Gene expression changes are associated with loss of kidney graft function and interstitial fibrosis and tubular atrophy: diagnosis versus prediction

Abstract

Background: Loss of kidney graft function due to interstitial fibrosis (IF) and tubular atrophy (TA) is the most common cause of kidney allograft loss.

Methods: One hundred one allograft tissues (26 samples with IF/TA, 17 normal allografts, and an independent biopsy group collected at 3 month [n=34] posttransplantation) underwent microarray analysis to identify early detection/diagnostic biomarkers of IF/TA. Profiling of 24 allograft biopsies collected at or after 9-month posttransplantation (range 9-18 months) was used for validation. Three-month posttransplantation biopsies were classified as IF/TA nonprogressors (group 1) or progressors (group 2) using graft function and histology at 9-month posttransplantation.
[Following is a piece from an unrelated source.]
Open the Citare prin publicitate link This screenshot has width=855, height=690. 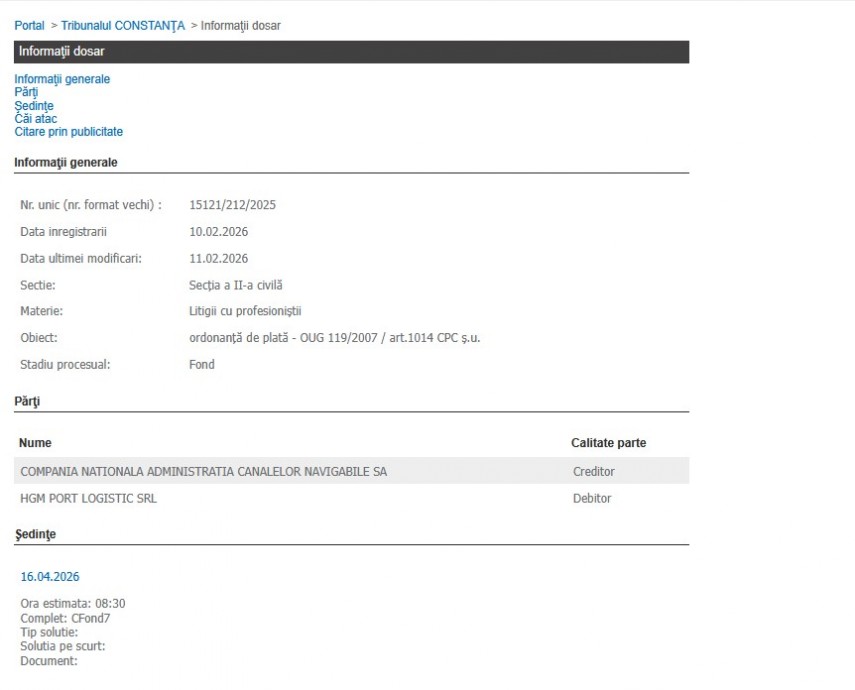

Results: We identified 2223 differentially expressed probe sets between IF/TA and normal allograft biopsies using a Bonferroni correction. Genes up-regulated in IF/TA were primarily involved in pathways related to T-cell activation, natural killer cell-mediated cytotoxicity, and programmed cell death. A least absolute shrinkage and selection operator model was derived from the differentially expressed probe sets, resulting in a final model that included 10 probe sets and had 100% training set accuracy. The N-fold crossvalidated error was 2.4% (sensitivity 95.8% and specificity 100%). When 3-month biopsies were tested using the model, all the samples were classified as normal. However, evaluating gene expression of the 3-month biopsies and fitting a new penalized model, 100% sensitivity was observed in classifying the samples as group1 or 2. This model was evaluated in the sample set collected at or after 9-month posttransplantation.
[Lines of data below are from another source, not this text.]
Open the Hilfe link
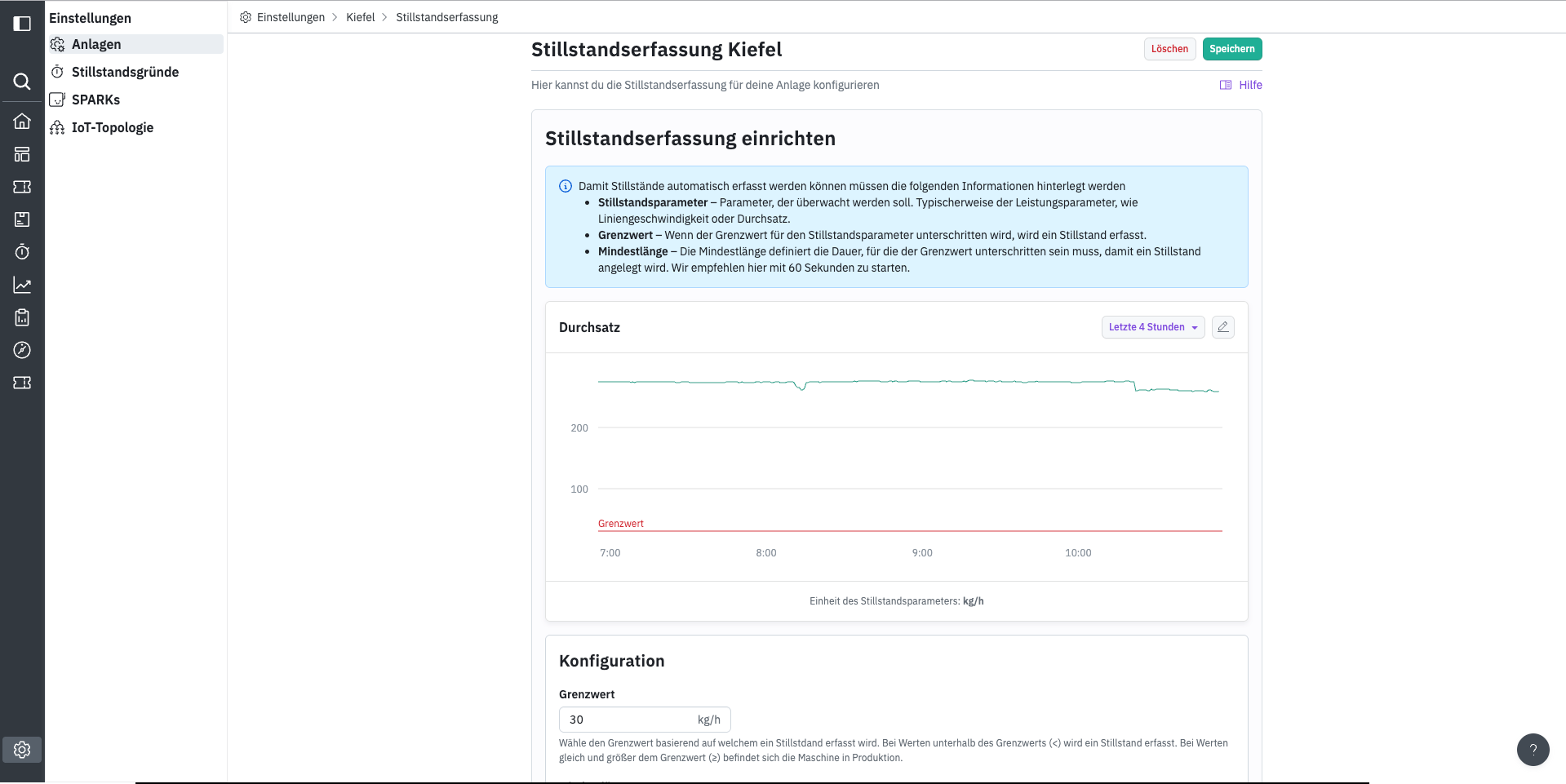Screen dimensions: 1566x784 point(1241,85)
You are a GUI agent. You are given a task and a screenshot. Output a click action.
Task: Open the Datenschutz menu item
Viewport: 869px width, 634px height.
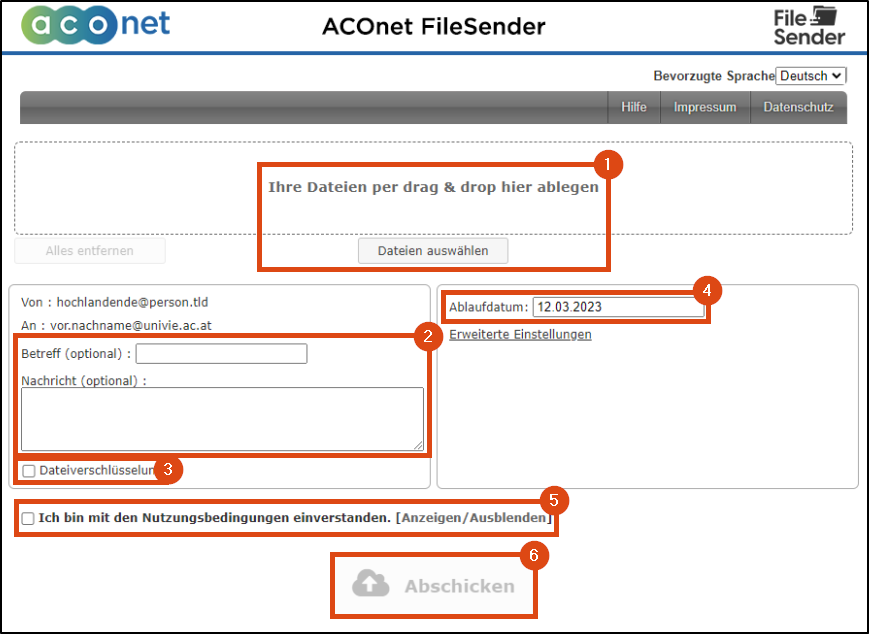[798, 108]
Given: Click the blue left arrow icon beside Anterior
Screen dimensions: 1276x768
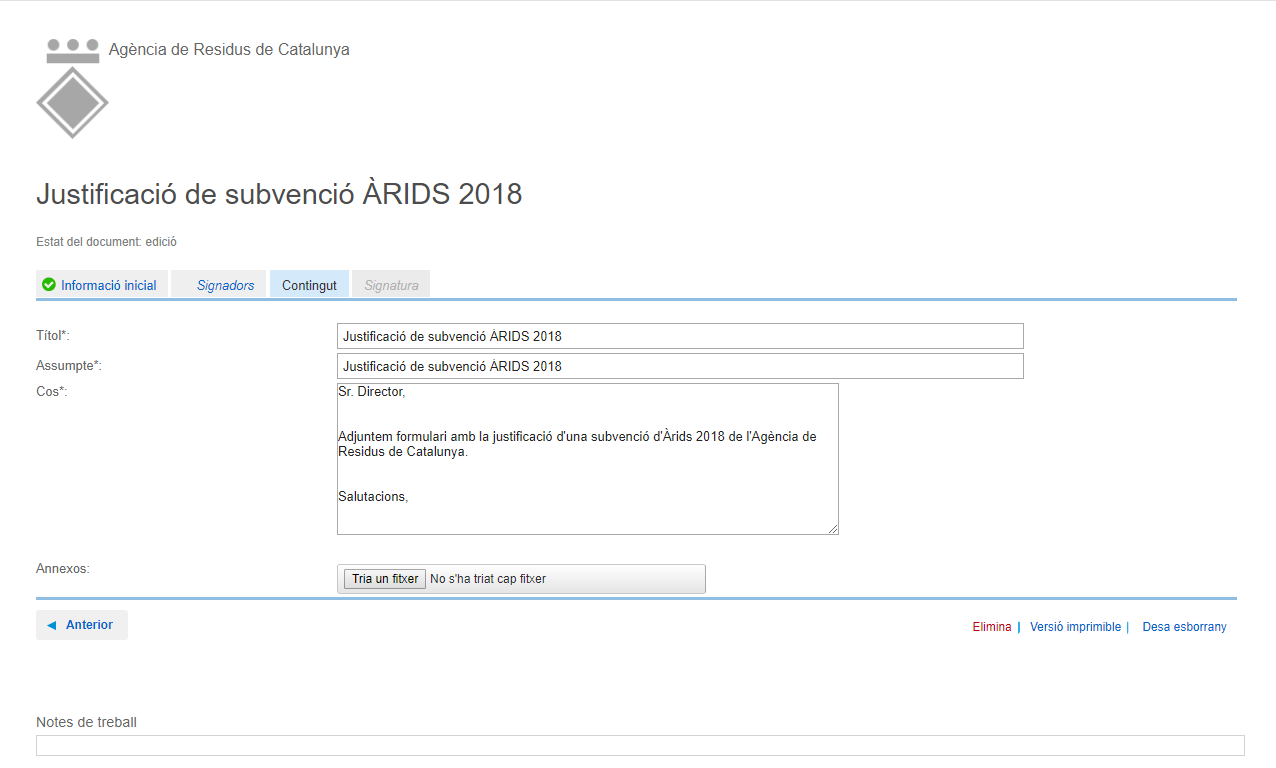Looking at the screenshot, I should [52, 625].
Conclusions: An IF/TA gene expression signature was identified, and it was useful for diagnosis but not prediction. However, gene expression profiles at 3 months might predict IF/TA progression.

Figure 1 –. Study design.

The design includes a two step study. In the step 1, a molecular signature of IF/TA samples is established when compared with normal NA biopsies. A volcano plot from the IF/TA vs. NA comparison where the difference between average RMA expression between IF/TA and NA is plotted on the x-axis and –log₁₀(P-value) is plotted on the y-axis. Blue points correspond to probe sets significant using a Bonferroni correction (upper right panel of the Figure). After establishing a the IF/TA signature, a LASSO model was derived from the differentially expressed probesets, resulting in a final model of 10 probesets with 100% training set accuracy. Using N-fold cross-validation, the 41 different LASSO models included an average of 8 probesets (range 2 to 12). The N-fold cross-validated error was 2.4% with only 1 IF/TA sample being misclassified (sensitivity 95.8%, specificity 100%). However, when the final LASSO model was applied to gene expression data from an independently collected set of protocol biopsies (34 biopsies taken at 3-months post-transplantation) to test the predictive ability of the detected gene expression changes, all samples were classified as NA. In a second step, 34 arrays collected at 3 months, were segregated into 2 groups based on eGFR histological findings at 9-months post-transplantation and: Group 1 (G1) had 24 samples with eGFR >45 mL/min and normal histology, and Group 2 (G2) included 10 samples with eGFR ≤45 mL/min and IF/TA (IF (ci≥1) and TA (ct≥1) involves more than 25% of the cortical area. A volcano plot from the G1 vs. G2 comparison where the difference between average RMA expression between G1 and G2 is plotted on the x-axis and –log₁₀(P-value) is plotted on the y-axis. Blue points correspond to probe sets significant using a Bonferroni correction (botton right panel of the Figure). Also, a LASSO model was derived from the differentially expressed probesets, resulting in a final model of 17 probesets with 100% training set accuracy. Finally, the model was tested in an independent set of samples.

Figure 2 –

Heatmap and dendograms after applying hierarchical clustering using Ward’s method with 1-|ρ| as the dissimilarity measure to the 80 probe sets retained from the max-min filter. Cluster 1 includes 15 NA and 1 IF/TA sample; Cluster 2 includes 20 IF/TA and no NA samples; and Cluster 3 includes 2 NA and 4 IF/TA samples. The color bar indicates the sample classification: Blue = NA; Red = IF/TA.

Figure 3 –

Canonical pathways identified from the differentially expressed genes. Each bar represents the percentage of up-regulated (red) or down-regulated (green) or unaffected/undetected (white) genes within the identified pathway. The line represents the –log(p-value).